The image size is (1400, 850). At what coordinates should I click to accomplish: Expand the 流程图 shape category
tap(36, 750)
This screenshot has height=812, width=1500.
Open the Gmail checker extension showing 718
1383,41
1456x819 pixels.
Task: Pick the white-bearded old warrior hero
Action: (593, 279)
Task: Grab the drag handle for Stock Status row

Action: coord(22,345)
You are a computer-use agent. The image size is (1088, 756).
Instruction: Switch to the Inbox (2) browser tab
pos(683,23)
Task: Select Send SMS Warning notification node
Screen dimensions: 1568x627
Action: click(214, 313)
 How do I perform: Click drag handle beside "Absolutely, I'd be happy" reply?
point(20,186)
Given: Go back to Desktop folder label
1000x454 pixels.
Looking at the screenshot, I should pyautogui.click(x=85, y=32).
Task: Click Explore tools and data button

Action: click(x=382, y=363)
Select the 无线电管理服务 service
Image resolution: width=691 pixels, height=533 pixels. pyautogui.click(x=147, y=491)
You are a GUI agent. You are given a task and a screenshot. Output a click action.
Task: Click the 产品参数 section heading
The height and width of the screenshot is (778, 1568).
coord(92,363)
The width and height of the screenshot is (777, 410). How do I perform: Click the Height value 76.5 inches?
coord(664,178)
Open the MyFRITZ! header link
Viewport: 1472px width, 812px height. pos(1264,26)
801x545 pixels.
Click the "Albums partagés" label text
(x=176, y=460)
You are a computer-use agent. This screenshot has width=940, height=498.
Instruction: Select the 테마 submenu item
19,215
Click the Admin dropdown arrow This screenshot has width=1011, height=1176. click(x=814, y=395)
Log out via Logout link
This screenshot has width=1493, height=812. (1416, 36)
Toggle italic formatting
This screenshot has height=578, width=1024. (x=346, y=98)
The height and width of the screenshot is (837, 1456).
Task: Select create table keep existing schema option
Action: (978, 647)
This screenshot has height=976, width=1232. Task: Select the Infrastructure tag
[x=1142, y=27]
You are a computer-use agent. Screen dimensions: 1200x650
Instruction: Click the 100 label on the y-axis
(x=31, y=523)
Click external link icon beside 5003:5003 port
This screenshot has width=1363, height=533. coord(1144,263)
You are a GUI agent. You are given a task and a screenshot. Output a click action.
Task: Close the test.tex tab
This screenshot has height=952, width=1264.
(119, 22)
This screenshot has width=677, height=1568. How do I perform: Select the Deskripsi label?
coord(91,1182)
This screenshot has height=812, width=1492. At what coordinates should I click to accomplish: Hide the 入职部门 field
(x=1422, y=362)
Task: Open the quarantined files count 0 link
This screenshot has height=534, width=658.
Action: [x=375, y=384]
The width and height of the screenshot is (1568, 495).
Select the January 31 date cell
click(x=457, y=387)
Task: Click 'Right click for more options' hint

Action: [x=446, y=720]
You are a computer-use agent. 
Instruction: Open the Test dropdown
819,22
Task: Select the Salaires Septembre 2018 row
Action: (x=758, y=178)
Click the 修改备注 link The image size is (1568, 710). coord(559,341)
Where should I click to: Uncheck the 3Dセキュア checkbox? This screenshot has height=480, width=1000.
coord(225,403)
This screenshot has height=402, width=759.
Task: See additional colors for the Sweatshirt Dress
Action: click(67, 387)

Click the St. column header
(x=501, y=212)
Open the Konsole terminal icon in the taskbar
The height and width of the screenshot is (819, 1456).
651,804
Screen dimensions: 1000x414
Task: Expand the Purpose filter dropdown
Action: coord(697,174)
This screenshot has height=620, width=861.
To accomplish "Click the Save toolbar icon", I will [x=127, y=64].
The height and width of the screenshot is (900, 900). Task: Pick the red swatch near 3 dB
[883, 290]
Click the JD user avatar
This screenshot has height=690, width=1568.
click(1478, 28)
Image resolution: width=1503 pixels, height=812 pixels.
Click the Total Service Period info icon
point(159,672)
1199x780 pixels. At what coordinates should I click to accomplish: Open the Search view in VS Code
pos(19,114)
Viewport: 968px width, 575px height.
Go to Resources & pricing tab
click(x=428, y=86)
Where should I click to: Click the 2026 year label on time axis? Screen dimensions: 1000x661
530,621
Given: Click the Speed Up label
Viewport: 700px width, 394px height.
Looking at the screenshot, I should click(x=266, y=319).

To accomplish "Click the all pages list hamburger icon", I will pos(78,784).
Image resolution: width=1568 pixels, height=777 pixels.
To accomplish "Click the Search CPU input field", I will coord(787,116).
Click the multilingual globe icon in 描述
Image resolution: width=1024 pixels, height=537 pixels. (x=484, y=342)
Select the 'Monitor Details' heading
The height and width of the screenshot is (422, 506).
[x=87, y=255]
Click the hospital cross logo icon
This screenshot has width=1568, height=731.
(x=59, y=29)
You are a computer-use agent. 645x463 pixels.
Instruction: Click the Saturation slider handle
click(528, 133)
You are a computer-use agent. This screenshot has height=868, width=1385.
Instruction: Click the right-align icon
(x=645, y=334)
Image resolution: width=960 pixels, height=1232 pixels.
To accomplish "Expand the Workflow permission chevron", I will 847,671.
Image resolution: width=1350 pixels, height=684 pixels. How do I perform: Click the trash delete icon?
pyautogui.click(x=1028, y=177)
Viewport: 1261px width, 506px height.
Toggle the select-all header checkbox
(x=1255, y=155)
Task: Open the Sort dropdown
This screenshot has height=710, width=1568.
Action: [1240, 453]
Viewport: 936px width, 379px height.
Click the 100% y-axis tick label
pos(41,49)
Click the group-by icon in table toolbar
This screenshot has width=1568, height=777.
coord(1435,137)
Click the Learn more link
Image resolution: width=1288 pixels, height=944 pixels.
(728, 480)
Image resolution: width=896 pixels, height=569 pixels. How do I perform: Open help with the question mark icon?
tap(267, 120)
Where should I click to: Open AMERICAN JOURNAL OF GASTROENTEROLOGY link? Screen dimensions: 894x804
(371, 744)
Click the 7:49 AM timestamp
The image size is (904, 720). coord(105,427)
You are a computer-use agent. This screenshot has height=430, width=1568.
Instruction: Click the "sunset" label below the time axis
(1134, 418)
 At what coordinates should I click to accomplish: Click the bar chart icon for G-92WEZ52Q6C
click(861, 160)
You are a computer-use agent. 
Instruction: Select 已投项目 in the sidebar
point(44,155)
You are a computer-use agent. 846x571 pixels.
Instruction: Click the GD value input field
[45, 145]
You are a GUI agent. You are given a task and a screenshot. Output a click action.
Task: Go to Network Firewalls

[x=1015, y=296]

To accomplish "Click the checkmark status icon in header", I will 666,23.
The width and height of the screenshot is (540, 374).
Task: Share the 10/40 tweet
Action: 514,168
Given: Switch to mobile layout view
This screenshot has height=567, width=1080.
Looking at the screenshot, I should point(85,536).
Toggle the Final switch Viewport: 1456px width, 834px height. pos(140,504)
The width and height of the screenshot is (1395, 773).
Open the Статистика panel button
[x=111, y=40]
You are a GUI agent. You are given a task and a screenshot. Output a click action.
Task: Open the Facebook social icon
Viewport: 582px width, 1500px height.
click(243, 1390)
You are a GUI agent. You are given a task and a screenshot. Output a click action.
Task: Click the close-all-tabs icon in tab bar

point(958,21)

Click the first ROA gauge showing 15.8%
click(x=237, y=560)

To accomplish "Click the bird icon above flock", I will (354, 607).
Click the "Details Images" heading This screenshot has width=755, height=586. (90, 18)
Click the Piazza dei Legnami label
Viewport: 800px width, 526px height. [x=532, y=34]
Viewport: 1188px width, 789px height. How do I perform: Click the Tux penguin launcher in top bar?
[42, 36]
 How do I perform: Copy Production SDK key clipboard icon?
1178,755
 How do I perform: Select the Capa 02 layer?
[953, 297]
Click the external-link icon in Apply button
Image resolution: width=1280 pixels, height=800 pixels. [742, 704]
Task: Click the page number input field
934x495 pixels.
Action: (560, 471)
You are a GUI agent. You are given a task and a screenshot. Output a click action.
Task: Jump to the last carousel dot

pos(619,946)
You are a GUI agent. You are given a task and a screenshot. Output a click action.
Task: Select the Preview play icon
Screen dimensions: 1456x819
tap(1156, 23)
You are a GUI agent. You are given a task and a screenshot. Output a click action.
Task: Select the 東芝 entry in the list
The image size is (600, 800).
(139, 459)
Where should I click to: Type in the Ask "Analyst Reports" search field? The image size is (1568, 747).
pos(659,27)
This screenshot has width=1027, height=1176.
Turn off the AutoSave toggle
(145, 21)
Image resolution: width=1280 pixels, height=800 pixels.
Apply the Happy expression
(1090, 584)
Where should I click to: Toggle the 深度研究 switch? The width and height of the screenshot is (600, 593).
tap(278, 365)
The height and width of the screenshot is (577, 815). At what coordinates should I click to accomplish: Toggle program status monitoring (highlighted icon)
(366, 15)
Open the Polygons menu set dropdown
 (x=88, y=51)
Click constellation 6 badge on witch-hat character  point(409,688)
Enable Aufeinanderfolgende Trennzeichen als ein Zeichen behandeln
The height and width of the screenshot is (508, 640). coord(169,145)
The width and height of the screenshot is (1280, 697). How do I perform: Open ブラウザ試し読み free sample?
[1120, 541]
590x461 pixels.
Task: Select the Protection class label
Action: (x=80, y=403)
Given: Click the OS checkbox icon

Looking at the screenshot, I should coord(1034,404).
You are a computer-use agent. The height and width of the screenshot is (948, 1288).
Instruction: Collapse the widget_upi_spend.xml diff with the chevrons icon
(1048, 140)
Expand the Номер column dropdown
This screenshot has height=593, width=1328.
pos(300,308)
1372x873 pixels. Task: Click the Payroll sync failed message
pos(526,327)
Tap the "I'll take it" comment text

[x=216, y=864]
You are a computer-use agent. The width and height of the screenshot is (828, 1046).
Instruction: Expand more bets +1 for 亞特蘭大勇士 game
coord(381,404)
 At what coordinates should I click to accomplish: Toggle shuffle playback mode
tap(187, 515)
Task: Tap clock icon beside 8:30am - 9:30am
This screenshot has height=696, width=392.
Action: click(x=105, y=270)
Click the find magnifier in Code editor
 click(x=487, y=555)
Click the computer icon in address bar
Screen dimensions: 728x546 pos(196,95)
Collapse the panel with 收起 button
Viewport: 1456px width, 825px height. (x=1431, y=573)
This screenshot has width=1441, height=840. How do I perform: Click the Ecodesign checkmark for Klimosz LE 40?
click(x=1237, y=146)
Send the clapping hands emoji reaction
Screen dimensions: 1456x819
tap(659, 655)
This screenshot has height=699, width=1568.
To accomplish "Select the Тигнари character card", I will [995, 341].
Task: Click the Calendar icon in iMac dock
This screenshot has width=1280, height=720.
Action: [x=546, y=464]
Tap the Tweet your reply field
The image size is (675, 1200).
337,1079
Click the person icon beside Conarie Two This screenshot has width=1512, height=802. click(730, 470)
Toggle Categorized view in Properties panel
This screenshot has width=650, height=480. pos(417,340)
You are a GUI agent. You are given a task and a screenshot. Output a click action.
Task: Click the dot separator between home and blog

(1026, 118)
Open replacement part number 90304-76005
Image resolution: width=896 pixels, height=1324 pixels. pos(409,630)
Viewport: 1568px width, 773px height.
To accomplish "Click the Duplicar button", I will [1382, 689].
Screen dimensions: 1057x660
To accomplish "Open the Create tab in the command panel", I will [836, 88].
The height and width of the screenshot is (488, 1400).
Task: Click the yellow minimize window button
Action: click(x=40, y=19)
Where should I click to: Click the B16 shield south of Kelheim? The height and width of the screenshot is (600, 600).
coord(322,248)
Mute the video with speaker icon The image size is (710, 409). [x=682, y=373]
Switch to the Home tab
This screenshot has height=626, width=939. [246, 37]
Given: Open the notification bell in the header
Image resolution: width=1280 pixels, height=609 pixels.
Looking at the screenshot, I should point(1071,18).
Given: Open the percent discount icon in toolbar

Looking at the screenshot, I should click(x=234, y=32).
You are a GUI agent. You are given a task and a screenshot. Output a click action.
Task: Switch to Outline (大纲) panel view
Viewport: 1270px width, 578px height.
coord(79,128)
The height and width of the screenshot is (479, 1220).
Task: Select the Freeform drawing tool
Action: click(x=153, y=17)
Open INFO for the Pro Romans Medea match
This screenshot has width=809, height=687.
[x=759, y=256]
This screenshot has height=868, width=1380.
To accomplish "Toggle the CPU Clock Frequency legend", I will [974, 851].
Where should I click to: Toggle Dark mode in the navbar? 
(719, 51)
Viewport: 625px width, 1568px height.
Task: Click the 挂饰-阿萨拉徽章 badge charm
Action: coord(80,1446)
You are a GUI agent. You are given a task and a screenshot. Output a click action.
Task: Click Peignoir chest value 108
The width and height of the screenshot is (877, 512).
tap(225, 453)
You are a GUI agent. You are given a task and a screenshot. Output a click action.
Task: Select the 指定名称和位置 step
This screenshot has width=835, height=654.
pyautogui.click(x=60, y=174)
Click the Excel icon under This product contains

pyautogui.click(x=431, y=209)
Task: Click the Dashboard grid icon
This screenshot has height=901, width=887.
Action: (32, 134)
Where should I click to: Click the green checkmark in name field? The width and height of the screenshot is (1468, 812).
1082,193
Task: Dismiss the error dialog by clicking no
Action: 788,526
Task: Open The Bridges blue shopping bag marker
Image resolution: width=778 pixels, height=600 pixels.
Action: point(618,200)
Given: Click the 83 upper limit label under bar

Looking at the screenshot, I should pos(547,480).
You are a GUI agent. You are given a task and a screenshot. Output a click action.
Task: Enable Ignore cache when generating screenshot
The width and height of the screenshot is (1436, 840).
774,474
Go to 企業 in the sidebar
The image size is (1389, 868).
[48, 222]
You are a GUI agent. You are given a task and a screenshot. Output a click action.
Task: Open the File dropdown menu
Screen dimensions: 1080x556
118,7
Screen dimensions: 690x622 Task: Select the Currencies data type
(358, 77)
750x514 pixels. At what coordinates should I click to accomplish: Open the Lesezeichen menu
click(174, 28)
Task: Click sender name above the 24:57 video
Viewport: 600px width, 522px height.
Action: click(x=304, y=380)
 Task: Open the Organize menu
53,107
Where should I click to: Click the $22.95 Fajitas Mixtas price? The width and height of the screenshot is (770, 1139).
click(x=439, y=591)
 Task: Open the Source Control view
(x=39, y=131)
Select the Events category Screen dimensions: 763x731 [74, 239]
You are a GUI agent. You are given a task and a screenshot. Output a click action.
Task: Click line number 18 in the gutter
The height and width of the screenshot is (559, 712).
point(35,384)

□ □ □

- _What is expected_:
In the part of the material that opens with the line containing "The height and width of the screenshot is (577, 815)." and closes with the line containing "Screen dimensions: 728x546 pos(196,95)", replace "icon" with "symbol" wherever it occurs. Return only those lines, with nothing else changed.

- _Response to the task_:
The height and width of the screenshot is (577, 815). At what coordinates should I click to accomplish: Toggle program status monitoring (highlighted symbol)
(366, 15)
Open the Polygons menu set dropdown
 (x=88, y=51)
Click constellation 6 badge on witch-hat character  point(409,688)
Enable Aufeinanderfolgende Trennzeichen als ein Zeichen behandeln
The height and width of the screenshot is (508, 640). coord(169,145)
The width and height of the screenshot is (1280, 697). How do I perform: Open ブラウザ試し読み free sample?
[1120, 541]
590x461 pixels.
Task: Select the Protection class label
Action: (x=80, y=403)
Given: Click the OS checkbox symbol

Looking at the screenshot, I should coord(1034,404).
You are a computer-use agent. The height and width of the screenshot is (948, 1288).
Instruction: Collapse the widget_upi_spend.xml diff with the chevrons symbol
(1048, 140)
Expand the Номер column dropdown
This screenshot has height=593, width=1328.
pos(300,308)
1372x873 pixels. Task: Click the Payroll sync failed message
pos(526,327)
Tap the "I'll take it" comment text

[x=216, y=864]
You are a computer-use agent. The width and height of the screenshot is (828, 1046).
Instruction: Expand more bets +1 for 亞特蘭大勇士 game
coord(381,404)
 At what coordinates should I click to accomplish: Toggle shuffle playback mode
tap(187, 515)
Task: Tap clock symbol beside 8:30am - 9:30am
This screenshot has height=696, width=392.
Action: click(x=105, y=270)
Click the find magnifier in Code editor
 click(x=487, y=555)
Click the computer symbol in address bar
Screen dimensions: 728x546 pos(196,95)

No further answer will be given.